### What you are asked to do
Below, find the line containing "Click the Facebook Pixel Code comment line" and the line containing "to the Issues"; reproduce exactly those two and every line between them, omitting pictures.

### Extracted entries
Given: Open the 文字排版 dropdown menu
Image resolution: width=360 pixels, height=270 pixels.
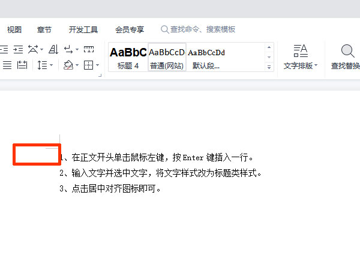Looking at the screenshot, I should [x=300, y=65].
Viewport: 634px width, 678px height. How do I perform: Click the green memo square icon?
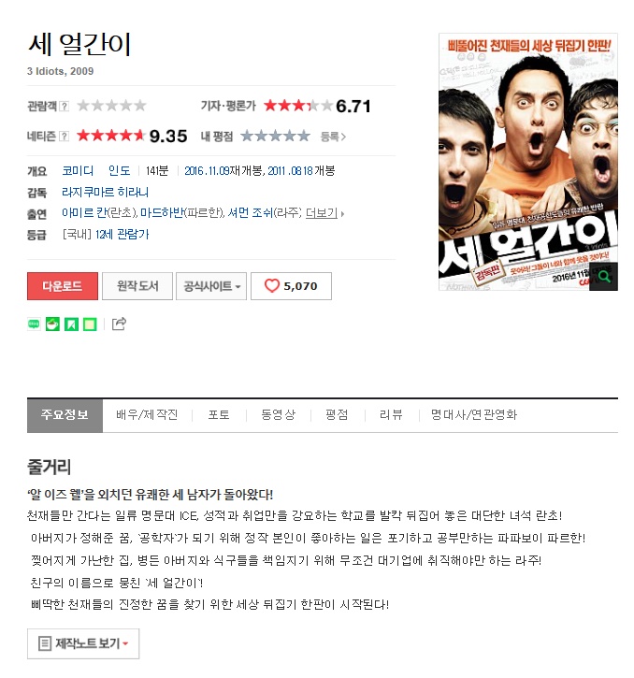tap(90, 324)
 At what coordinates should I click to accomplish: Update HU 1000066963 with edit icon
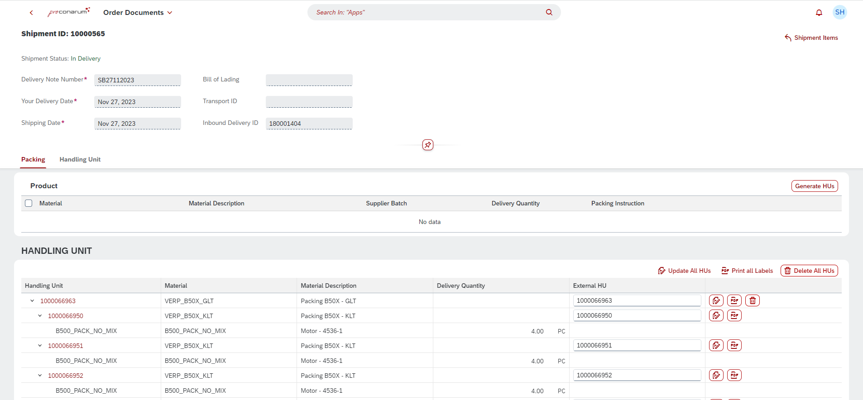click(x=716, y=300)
==
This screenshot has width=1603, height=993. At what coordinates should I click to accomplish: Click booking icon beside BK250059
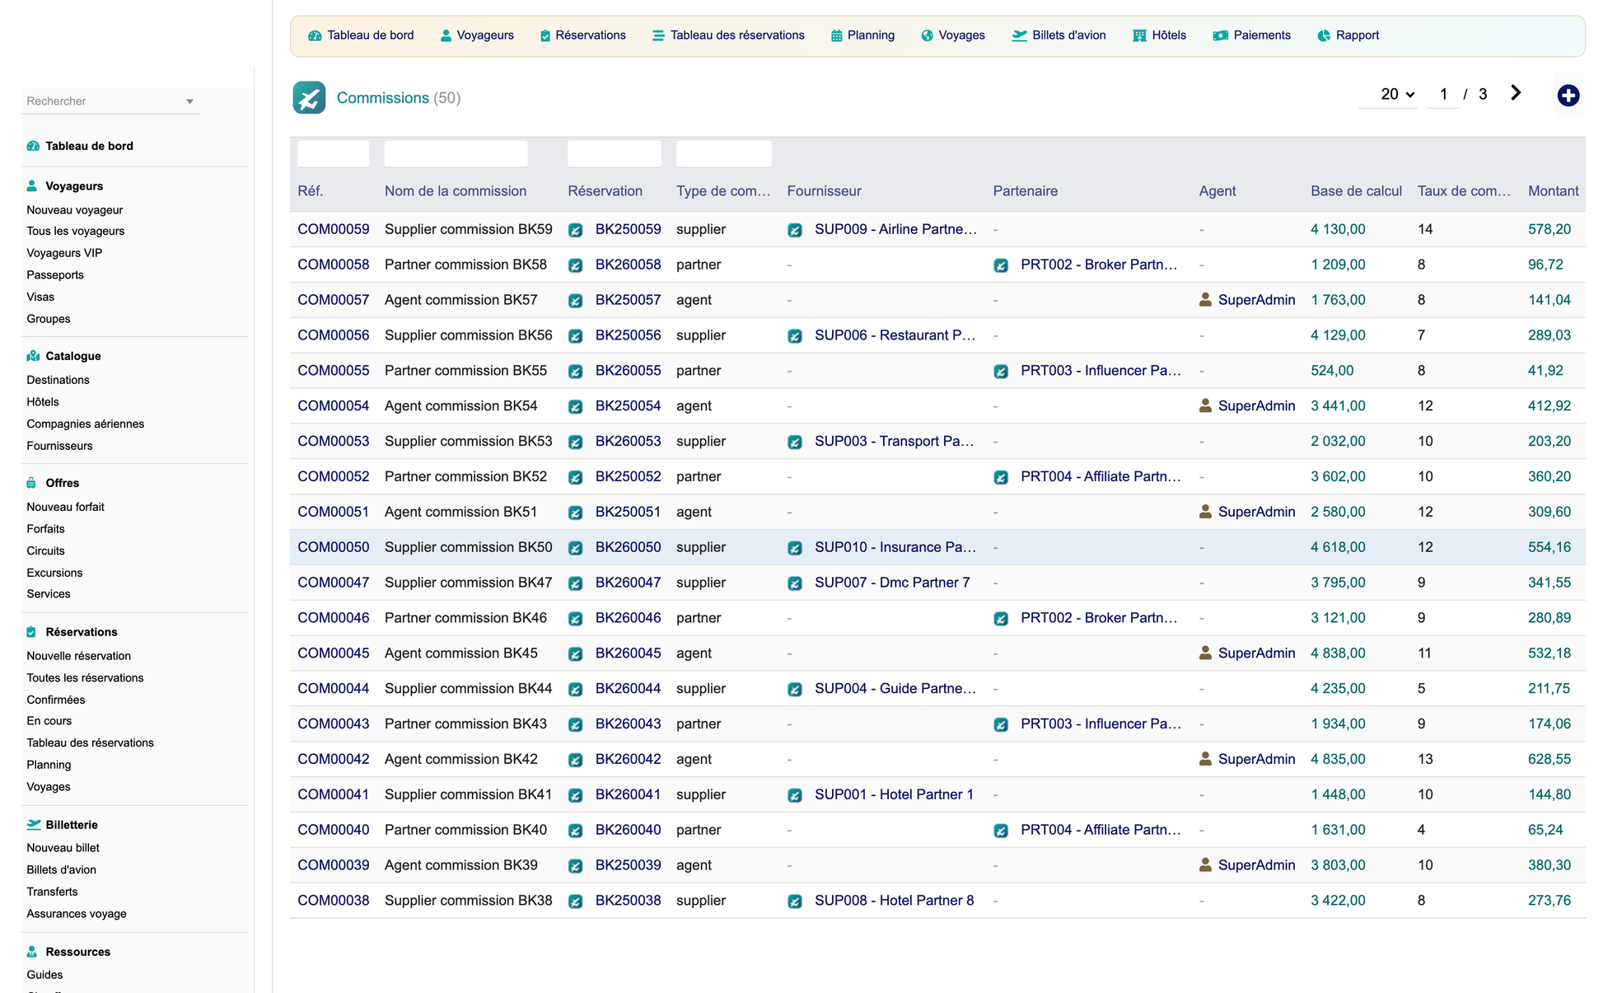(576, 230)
--
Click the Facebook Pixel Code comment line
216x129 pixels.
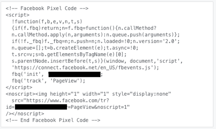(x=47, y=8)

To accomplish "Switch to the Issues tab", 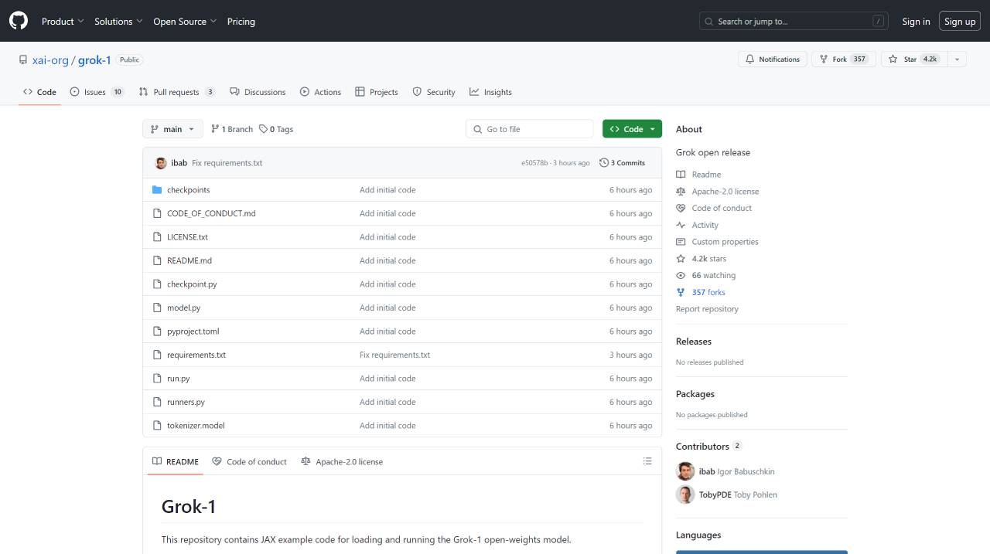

### Written answer
Click the Facebook Pixel Code comment line
216x129 pixels.
(x=47, y=8)

To accomplish "Switch to the Issues tab", 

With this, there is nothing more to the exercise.